Dataset entries
- - -
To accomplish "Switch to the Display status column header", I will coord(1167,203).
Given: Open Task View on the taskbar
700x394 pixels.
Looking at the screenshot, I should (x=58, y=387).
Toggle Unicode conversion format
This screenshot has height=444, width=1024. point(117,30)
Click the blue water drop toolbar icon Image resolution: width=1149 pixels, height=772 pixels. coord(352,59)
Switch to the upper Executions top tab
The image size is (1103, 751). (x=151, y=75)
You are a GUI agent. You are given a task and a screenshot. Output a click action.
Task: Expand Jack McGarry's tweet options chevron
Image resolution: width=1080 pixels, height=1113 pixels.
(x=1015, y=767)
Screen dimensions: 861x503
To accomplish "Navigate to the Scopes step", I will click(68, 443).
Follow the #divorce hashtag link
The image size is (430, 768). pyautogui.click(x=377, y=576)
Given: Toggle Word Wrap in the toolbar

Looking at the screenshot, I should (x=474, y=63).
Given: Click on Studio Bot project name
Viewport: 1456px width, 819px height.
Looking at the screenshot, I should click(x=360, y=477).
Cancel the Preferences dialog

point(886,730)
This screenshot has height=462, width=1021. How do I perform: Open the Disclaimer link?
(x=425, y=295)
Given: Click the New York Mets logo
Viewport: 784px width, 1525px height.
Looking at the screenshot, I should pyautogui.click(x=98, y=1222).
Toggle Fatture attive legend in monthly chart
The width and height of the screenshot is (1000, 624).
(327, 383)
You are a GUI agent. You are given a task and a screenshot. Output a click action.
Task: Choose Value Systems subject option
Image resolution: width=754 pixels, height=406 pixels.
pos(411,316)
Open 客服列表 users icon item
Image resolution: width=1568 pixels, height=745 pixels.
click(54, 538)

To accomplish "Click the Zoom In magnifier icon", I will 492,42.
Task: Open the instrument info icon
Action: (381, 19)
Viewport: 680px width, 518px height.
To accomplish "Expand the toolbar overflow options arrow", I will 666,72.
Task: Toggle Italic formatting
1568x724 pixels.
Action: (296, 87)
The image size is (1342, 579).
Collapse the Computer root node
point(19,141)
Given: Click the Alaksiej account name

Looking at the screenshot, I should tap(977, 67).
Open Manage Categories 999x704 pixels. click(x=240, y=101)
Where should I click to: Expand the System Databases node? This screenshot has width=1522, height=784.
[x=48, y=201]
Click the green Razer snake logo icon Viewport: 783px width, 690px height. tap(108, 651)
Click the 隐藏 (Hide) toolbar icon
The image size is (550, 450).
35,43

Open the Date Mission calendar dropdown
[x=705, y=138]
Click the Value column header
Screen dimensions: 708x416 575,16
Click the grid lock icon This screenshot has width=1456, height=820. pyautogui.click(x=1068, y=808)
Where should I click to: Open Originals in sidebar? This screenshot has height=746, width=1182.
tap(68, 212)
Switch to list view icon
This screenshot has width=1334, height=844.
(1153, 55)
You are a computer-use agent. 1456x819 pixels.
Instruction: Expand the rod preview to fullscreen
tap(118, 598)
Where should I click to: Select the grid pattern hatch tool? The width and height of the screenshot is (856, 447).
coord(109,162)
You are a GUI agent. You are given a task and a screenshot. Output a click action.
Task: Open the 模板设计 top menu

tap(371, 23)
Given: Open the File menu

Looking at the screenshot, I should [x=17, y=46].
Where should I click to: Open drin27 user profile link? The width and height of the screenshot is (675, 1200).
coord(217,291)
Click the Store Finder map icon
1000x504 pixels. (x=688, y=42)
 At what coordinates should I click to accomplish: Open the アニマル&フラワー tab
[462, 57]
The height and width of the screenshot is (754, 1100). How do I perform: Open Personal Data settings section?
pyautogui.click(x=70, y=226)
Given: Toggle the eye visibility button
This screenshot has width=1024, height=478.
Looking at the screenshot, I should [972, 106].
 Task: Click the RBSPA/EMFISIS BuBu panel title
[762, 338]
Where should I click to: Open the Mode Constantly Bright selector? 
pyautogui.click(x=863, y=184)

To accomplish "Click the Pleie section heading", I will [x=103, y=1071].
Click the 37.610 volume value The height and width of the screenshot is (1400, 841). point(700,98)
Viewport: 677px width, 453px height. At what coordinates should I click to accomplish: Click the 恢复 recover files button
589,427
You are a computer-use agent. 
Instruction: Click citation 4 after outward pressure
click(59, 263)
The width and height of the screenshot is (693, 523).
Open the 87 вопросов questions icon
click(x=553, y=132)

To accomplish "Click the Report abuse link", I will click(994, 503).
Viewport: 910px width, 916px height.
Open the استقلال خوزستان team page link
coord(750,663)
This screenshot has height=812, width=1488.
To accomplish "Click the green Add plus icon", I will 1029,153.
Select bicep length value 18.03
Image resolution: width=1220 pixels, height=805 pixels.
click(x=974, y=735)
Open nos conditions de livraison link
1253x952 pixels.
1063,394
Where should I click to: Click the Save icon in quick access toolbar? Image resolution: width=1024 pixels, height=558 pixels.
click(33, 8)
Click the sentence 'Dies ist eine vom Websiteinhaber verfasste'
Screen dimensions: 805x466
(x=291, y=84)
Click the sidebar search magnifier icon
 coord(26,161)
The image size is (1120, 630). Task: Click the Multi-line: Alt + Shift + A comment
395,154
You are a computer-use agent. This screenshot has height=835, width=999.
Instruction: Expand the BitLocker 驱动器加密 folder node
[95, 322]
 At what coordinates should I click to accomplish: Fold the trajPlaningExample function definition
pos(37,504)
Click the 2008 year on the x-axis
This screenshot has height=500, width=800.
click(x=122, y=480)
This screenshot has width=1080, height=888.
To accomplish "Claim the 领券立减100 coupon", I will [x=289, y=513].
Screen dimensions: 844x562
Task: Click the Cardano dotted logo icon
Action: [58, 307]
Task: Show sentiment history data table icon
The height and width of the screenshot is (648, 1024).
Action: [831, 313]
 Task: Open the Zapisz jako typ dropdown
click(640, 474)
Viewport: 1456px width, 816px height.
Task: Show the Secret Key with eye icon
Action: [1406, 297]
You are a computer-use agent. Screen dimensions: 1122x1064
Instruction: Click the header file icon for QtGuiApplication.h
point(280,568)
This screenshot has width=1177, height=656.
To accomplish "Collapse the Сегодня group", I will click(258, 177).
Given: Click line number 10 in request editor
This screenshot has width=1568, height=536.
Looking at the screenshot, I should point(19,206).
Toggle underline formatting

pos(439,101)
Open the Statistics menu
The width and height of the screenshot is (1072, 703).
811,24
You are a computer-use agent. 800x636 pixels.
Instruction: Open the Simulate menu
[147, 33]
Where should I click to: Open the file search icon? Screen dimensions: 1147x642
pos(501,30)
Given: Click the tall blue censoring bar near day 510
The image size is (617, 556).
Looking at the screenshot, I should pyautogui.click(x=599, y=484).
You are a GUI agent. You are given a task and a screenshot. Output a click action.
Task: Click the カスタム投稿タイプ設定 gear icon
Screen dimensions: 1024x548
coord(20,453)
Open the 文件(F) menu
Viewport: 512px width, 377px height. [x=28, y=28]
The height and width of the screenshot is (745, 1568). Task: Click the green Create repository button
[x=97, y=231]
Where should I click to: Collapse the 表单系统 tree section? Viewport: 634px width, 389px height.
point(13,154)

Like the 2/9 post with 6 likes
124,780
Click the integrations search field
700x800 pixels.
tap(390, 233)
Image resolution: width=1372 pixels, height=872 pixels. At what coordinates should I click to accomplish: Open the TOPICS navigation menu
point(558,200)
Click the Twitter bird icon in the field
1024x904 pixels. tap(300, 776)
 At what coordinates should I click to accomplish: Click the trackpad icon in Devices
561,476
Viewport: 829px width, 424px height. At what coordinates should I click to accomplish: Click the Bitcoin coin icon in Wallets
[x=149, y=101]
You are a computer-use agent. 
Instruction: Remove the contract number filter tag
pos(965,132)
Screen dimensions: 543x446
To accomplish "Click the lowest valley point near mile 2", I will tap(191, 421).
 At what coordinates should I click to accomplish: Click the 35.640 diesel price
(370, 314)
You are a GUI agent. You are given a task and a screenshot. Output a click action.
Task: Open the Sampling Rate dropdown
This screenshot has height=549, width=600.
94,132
- - -
With "blue" as the search string, filter the records and return each line that has it.

Click the blue water drop toolbar icon Image resolution: width=1149 pixels, height=772 pixels. coord(352,59)
Given: Click the tall blue censoring bar near day 510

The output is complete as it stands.